**WHAT TO PRODUCE:** Print every line below without adding or leaving out a single word.

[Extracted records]
=== Section Start ===

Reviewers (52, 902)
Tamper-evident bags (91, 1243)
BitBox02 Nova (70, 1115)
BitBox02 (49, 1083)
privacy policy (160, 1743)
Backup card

=== Section End ===

**REPLY:**
Reviewers (52, 902)
Tamper-evident bags (91, 1243)
BitBox02 Nova (70, 1115)
BitBox02 (49, 1083)
privacy policy (160, 1743)
Backup card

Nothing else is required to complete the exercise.